It is a classroom with greater dimensions and better understanding because nature is absorbed day and night and recorded directly into memory. 
“The whole experience will stay with me for the rest of my life,” says Shamyne Hover. “This course offers everything from amazing instructors, intellectual insight, travel, and an opening of the mind to new and different ways of life.” Although research objectives of the project are paramount, Grismer is fully aware of the implications for conservation. “If we take a specimen out of the wild, then we try to maximize its value, otherwise it’s a waste,” he preaches to students in a room set-up as a makeshift lab for preparing museum collections. When asked about the value of collecting wild animals versus leaving them in their natural habitats, he uses the analogy of a library to clarify his conservation approach: If you really want to conserve the forest and do some good, then you have to think past protected areas. It’s like building a library and stacking it full of books. The forest is the library and the species are the books. What good is that library if you don’t read those books? What good is this forest to us if we really don’t go in and study it? How are we going to manage it if we really don’t understand the species? We need to go in and read these books. There is a lot of history written in the DNA of these animals.

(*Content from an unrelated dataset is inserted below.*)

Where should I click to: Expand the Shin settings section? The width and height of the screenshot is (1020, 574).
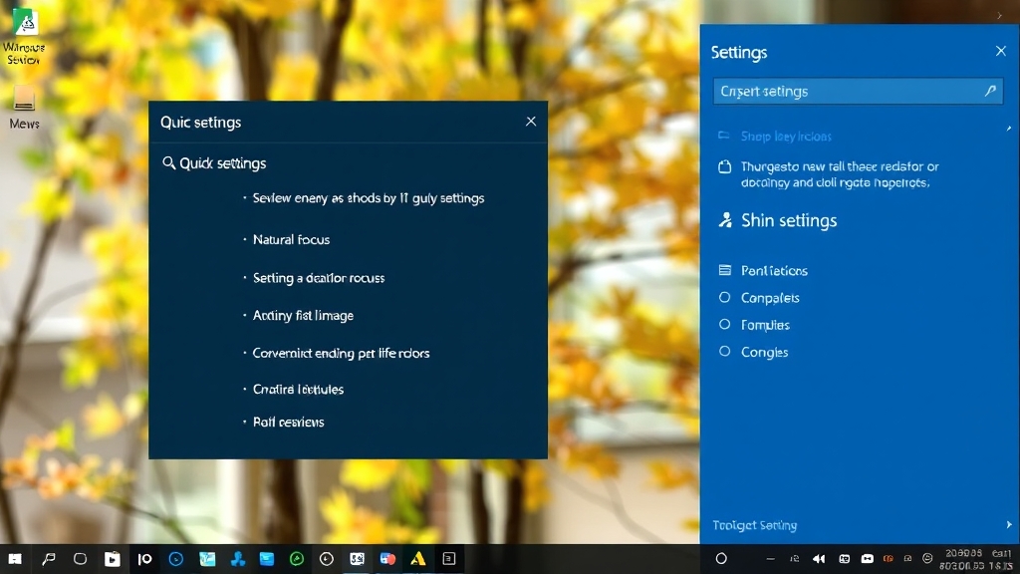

We need to take them out of the wild to prove their value for effective management. The amount of data obtained out of a specimen may eventually lead to saving the species. |
As teachers and mentors we’ve got to tell our students what’s up, we’ve got to teach them to constantly keep asking questions,” Grismer explains during a talk to the Malaysian Nature Society. “The way we manage our environment in the next 50 to 100 years is going to impact every single species on the planet, and now is the time to start asking questions and have them teach each other what’s the perfect question to ask. Despite marine park status, Tioman Island and its neighbors in the Seribuat Archipelago are not out of harm’s way. Tourists continue to flock to these exotic tropical destinations in greater numbers and hotels and other facilities, like airstrips, are being built to accommodate them. Of immediate concern are plans to construct a roadway cutting across the island’s midsection and its ecological core and is a constant threat to the existing biodiversity. It is exactly with this point in mind that drives Grismer to share his work with others. “We can’t have a bunch of isolated groups with their own agendas bickering with each other. We have to work together as a team,” he declares. "And that’s why I’m so happy to be able to come over here and sponsor Malaysian students. This cooperation is what’s going to solve the problem and make things work.” Most of the La Sierra medical students may never again hear the call to the jungle. But they will remember being drawn into the heart of a tropical rainforest to feel the beat of a living organism. One far larger than the patients they will care for in the near future. Saving an ecosystem is quite an enormous task for anyone, but first you must be captivated enough to feel its pulse. And Grismer, the snake charmer, will not let anyone leave the island until they undergo this enchanted transformation.